Salários: nada de renegociar

Para Corinthians, Ronaldo é caso à parte no clube

Anelso Paixão e Fábio Hecico, O Estadao de S.Paulo

10 de dezembro de 2008 | 00h00

Em dezembro do ano passado, a diretoria corintiana e o goleiro Felipe viveram momentos tensos por causa de um pedido de aumento. Mas se acertaram. Agora, com a chegada de Ronaldo, com cifras fora da realidade brasileira, há novamente a possibilidade de alguns jogadores se sentirem no direito de cobrar valorização. Os dirigentes, contudo, já adiantam que a contratação do atacante é um caso à parte."Nossos atletas têm de entender, precisam ser inteligentes para saber que o Ronaldo fez por merecer (os salários)", afirmou o diretor técnico Antônio Carlos, descartando dar reajustes para um grupo que disputou, com brilho, a Série B. A maioria tem contrato longo e, em sua avaliação, não há motivos para refazer os acordos. "Eles têm de jogar com o Ronaldo, e saber que será uma honra estar com ele no dia-a-dia."Antônio Carlos não quis vincular a renovação de contrato de Ronaldo, no fim do ano, à conquista da vaga na Libertadores. Mas acabou se traindo. "Isso (a extensão do acordo em 2010) vamos deixar para conversar após a Copa do Brasil ou depois do Campeonato Brasileiro", disse, deixando claro que a disputa da competição continental é uma grande motivação para o atacante, disposto a brilhar no Brasil para voltar à seleção (ver na página seguinte).Antônio Carlos participou das conversas para acerto com o Fenômeno (desde o dia 5 de novembro) e ficou satisfeito ao sentir a disposição de Ronaldo de voltar logo. Recentemente, o astro participou por 20 minutos de jogo festivo entre seus amigos e os amigos de Zidane, no Marrocos, para arrecadar alimentos para famílias pobres.
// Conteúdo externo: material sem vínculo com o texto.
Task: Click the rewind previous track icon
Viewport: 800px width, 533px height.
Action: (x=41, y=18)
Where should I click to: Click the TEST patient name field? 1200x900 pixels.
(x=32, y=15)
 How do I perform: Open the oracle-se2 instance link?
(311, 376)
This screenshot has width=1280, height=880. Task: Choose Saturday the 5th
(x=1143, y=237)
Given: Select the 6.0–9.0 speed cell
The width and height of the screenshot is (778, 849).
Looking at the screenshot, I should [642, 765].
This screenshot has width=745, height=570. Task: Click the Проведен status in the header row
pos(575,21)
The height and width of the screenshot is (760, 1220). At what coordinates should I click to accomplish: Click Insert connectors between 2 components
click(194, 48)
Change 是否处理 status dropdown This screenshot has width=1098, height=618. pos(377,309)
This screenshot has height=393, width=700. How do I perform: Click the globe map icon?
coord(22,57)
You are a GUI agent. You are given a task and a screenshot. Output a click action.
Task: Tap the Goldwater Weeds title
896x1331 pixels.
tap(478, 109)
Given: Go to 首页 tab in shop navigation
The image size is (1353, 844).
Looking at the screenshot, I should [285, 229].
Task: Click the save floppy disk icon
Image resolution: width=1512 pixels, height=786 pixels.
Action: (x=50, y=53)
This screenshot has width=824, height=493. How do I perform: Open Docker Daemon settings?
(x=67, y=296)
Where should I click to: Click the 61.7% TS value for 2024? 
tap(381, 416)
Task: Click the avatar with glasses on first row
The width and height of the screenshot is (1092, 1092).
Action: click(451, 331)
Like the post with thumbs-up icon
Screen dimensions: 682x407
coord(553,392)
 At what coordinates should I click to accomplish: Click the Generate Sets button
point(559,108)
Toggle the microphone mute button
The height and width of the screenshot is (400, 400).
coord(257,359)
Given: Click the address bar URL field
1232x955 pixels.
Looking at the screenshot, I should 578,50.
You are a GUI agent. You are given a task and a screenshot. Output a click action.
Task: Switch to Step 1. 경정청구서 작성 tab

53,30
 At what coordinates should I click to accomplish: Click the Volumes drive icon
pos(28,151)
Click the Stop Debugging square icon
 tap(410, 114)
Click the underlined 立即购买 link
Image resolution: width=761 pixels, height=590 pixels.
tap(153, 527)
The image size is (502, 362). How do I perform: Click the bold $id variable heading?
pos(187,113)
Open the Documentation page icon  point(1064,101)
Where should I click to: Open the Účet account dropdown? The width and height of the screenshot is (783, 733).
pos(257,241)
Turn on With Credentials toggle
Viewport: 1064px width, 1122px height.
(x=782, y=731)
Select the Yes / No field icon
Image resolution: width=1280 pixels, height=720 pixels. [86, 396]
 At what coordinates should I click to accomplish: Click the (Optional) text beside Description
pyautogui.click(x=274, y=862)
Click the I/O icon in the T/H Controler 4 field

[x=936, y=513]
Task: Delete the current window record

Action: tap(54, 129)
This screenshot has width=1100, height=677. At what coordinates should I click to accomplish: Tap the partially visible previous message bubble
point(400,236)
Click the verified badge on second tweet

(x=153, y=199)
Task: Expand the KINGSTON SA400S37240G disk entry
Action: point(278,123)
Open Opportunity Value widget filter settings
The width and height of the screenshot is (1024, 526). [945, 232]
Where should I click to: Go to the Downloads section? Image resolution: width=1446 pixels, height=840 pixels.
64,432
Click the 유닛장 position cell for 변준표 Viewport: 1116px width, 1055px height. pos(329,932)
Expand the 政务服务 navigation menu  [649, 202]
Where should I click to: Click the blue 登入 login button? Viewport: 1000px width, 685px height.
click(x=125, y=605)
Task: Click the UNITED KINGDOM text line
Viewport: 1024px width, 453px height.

Ao sair de campo, disse que as pernas pesavam e afirmou não ter certeza se voltaria a atuar como profissional. Antônio Carlos, no entanto, está otimista: "Ele está disposto. Com muita vontade de superar os problemas e voltar a jogar. Não vê a hora de estrear."Antônio Carlos garante não haver atrito com o Flamengo, clube no qual Ronaldo vinha fazendo sua recuperação. "Não tem briga nenhuma, temos amigos no Flamengo, que o acolheu de braços abertos", afirmou. "Foi o Ronaldo quem escolheu vir para cá, encantado com a estrutura."